WHAT YOU ARE ASKED TO DO: Which lines of the data contain the string "input"? Show each of them.

SOURCE DATA:
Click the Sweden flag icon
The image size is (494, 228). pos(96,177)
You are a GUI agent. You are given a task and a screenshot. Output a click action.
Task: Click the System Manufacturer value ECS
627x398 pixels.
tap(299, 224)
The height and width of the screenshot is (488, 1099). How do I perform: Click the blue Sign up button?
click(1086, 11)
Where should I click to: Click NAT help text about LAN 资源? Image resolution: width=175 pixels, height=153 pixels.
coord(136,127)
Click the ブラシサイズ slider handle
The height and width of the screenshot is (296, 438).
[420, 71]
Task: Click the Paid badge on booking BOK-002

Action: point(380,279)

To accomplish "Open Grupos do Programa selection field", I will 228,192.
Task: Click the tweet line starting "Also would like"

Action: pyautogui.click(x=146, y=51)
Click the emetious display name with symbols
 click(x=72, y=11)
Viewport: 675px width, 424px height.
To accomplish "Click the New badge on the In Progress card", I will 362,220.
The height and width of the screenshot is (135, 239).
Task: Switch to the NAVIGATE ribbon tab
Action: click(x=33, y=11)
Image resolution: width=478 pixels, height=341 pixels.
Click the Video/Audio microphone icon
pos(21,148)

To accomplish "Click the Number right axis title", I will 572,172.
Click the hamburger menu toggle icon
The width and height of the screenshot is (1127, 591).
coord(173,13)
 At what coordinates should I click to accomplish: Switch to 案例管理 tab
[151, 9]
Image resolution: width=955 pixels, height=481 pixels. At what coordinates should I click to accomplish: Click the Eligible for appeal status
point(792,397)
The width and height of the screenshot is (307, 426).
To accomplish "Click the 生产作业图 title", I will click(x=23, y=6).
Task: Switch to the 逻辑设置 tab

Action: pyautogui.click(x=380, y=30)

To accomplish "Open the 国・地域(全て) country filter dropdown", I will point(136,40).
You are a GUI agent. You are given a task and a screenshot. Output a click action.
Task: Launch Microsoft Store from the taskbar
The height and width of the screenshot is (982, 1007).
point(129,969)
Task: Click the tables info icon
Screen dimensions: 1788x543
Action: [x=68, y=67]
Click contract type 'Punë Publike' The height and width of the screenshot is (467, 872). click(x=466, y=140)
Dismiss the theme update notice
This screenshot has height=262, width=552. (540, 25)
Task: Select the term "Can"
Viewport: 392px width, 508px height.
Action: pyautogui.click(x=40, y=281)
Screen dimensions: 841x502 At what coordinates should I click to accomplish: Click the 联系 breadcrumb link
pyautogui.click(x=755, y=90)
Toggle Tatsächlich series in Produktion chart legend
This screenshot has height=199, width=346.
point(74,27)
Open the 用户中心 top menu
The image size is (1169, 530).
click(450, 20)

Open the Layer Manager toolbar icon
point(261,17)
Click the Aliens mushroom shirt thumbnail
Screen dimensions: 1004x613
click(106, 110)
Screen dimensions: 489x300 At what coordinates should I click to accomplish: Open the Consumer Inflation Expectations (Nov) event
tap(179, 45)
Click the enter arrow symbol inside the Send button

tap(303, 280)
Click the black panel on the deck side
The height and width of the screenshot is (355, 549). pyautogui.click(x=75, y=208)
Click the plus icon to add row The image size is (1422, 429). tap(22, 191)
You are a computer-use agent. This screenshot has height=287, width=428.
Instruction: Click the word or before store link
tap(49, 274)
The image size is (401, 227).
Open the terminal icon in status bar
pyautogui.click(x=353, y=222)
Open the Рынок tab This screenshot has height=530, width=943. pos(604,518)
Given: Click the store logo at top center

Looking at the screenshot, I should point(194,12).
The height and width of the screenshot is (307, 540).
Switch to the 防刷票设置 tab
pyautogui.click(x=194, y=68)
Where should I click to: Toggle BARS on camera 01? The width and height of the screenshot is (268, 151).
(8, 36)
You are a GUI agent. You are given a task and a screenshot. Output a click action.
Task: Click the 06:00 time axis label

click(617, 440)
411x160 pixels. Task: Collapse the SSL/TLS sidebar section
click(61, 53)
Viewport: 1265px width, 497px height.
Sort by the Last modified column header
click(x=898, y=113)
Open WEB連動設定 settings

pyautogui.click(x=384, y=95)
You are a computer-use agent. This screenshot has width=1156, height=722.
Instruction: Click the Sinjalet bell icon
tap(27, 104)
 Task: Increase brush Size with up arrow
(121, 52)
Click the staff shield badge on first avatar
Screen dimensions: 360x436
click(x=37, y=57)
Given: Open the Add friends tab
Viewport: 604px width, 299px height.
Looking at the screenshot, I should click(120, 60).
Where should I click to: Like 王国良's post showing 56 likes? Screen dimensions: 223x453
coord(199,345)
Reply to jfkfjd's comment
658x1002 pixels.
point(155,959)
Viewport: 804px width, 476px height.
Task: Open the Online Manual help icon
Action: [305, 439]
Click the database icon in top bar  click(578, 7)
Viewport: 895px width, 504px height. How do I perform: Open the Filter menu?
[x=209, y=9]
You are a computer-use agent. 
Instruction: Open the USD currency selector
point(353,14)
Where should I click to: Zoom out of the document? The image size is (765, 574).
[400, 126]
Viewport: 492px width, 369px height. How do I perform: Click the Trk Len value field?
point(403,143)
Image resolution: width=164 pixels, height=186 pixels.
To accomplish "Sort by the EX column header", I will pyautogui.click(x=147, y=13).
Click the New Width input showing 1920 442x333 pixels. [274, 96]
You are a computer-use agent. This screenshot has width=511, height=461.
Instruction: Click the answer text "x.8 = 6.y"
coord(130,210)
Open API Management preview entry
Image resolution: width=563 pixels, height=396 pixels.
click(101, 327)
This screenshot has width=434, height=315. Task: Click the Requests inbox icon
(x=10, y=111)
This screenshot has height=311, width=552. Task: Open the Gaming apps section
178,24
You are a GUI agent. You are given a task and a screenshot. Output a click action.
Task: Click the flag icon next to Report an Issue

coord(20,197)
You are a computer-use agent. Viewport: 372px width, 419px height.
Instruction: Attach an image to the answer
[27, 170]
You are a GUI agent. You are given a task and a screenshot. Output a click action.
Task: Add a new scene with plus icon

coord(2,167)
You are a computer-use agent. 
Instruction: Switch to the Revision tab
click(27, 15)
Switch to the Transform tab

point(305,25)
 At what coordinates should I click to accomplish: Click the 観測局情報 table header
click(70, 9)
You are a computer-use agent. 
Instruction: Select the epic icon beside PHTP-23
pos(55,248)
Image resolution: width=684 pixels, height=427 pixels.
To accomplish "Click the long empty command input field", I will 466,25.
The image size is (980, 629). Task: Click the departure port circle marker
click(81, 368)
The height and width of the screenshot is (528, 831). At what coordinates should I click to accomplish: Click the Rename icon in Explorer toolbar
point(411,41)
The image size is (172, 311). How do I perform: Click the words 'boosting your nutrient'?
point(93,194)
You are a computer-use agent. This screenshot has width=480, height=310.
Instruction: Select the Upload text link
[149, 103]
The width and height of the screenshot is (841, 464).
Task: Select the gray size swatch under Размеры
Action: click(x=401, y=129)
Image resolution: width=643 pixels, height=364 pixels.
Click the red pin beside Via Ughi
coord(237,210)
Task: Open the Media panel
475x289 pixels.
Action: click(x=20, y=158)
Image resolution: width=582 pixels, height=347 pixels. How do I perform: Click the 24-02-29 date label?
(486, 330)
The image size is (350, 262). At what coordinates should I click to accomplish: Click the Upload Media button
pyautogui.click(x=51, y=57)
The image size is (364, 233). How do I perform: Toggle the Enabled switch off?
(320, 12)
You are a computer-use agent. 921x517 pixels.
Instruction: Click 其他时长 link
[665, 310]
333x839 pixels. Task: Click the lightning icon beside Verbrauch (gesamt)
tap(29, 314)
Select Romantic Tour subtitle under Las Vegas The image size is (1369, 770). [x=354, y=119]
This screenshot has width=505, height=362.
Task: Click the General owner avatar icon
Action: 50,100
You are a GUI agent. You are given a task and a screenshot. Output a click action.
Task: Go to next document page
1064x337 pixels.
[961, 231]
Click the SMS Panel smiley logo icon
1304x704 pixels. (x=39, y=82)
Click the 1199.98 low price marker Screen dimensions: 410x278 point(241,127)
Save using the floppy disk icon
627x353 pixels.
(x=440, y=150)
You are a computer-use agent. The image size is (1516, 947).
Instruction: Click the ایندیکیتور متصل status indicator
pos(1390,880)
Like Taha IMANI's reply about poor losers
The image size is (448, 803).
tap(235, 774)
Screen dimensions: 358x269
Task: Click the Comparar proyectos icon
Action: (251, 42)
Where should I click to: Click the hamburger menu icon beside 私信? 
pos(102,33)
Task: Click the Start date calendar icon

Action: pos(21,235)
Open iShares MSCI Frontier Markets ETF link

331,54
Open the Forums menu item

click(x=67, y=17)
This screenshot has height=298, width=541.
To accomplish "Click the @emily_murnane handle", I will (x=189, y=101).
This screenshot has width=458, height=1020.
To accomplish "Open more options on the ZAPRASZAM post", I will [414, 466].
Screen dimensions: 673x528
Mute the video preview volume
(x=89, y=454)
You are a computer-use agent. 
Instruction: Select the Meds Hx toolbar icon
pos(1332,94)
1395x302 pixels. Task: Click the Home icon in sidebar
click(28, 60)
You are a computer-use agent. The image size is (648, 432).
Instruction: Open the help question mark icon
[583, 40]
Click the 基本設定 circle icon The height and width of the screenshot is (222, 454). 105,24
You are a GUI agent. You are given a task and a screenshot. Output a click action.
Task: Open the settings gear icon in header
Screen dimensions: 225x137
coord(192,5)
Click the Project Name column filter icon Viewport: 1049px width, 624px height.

RESULT OF THIS TASK:
Click the New Width input showing 1920 442x333 pixels. [274, 96]
To accomplish "Click the long empty command input field", I will 466,25.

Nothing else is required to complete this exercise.